A short walkthrough — start to finish, in plain English. About a five-minute read.
Step 1Sign up
Enter your name and email on the sign-up page. We send a confirmation link so we know it's really you. Click the link, and you're in.
There are two kinds of accounts: personal (for sharing with family and friends) and business (for sending updates to your customers). Pick one when you sign up.
Step 2Connect with people
Two ways to connect with someone:
- Send them an invite. Type their email, and instruments sends a private link. When they sign up through it, you're auto-connected.
- Send a Link Up request. If they're already on instruments, you can find them through a friend's circle and send a request. They accept, you're connected.
Both sides have to say yes. Connections on instruments are always mutual. There's no such thing as a one-way follower.
Step 3Post
Tap Share something on your profile. Type what you want to say, add a photo if you want, and choose who it's for:
- Friends. Visible to everyone you're mutually connected with.

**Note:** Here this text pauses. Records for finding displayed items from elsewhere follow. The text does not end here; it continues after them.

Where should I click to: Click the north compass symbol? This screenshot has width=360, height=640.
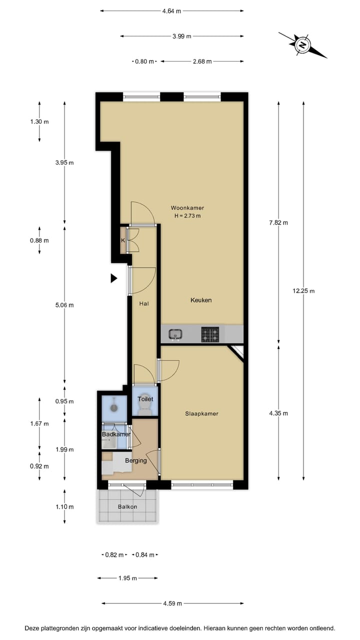point(302,45)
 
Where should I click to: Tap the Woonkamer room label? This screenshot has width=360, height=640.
point(188,208)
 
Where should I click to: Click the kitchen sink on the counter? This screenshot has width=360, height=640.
point(175,334)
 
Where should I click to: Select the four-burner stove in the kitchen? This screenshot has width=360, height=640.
point(210,334)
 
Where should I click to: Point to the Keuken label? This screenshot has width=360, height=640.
point(201,300)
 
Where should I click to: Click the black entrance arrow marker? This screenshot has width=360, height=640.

- Only me. A private note — visible to you and no one else. Optionally drop it into a folder you've created.
Text-only posts are fine. Sharing that the kids made waffles is just as good a post as the photo of the waffles.
Step 4See what's new
Your home feed is a single stream of recent posts from the people you're connected with and the businesses you've subscribed to. Most recent first. No algorithm — just chronological.

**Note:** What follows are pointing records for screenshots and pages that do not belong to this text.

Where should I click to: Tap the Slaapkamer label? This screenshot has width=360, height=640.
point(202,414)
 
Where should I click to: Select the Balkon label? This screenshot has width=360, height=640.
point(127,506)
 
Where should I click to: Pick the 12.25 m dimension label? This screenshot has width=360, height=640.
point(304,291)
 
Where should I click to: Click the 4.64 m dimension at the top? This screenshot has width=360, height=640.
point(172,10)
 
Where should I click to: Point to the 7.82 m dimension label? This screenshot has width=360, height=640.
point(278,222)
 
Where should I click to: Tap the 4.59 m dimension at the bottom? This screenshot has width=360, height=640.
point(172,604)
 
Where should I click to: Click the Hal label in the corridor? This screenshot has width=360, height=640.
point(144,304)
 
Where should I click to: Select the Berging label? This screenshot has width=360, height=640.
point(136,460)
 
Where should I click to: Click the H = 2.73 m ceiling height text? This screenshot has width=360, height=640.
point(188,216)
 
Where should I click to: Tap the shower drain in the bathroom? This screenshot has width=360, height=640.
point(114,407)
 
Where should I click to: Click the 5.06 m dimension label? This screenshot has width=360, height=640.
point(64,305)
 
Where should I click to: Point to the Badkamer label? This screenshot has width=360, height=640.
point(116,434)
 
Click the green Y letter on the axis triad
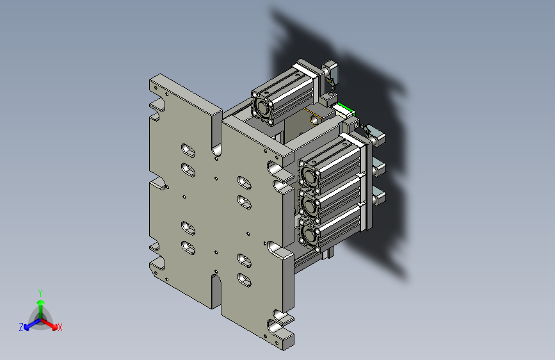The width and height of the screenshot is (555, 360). click(40, 293)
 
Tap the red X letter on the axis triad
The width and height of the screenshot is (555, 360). click(60, 327)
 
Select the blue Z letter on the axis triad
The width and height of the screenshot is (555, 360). click(21, 327)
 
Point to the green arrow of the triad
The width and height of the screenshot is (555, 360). click(41, 309)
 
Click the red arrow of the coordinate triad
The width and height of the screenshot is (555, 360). click(49, 324)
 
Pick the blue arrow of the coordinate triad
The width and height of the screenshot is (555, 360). click(33, 324)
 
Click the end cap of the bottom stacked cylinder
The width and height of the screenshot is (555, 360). click(310, 235)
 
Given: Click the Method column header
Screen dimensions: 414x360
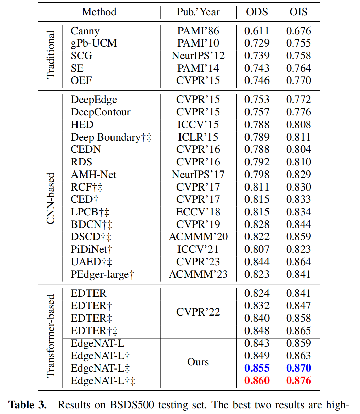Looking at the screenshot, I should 99,12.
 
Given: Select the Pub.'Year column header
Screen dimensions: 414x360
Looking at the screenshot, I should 198,12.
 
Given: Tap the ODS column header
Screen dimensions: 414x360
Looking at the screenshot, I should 257,12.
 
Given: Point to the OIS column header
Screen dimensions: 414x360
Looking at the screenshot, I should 298,12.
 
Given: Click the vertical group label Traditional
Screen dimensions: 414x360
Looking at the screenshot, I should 50,55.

You can comment on a friend's post if you're both in each other's circle. Comments stay scoped to the same circle — strangers don't see them, and they can't add their own.
Step 5Subscribe to a local business
If a local shop you visit is on instruments, they'll have a private code — printed at the counter, on a receipt, or texted to you. Enter the code on your Following page and their posts start showing up in your feed alongside the ones from your friends.
Unsubscribe anytime with a swipe. Businesses never see your timeline — the relationship is one-way by design.
The privacy model, in one paragraph
Posts from people are visible only to the author and to people the author is mutually connected with. Posts from businesses are visible only to the customers who entered that business's private code. There is no public feed, no directory, no search across users, and no way for a stranger to see anything you post.
Settings worth knowing
- Folders. Organize private posts into themes — "kids," "recipes," "trip to Italy" — for your own memory.
- Time windows. Control how far back your posts stay visible to friends, and how far back you see theirs. The default is generous; tighten it if you want.
- Silence. If someone you're not connected with is being unpleasant in a friend's comments, you can silence their comments from your view. They aren't notified. (You can't silence mutuals — disconnect them instead.)
- Account close. Closing your account starts a 7-day grace period. You can cancel anytime during it. After that, your account is deleted for good.
What's not here
These are intentional. We aren't planning to add them.
- Push notifications. instruments doesn't pull at your attention.
- Likes, reactions, or view counts. Nothing to optimize for.
- An algorithm. Posts are in the order they were made.
- DMs. You already have ways to message the people you love.
- Public profiles or search. Finding someone is something both of you choose.
- Ads. instruments has no business model that depends on your time.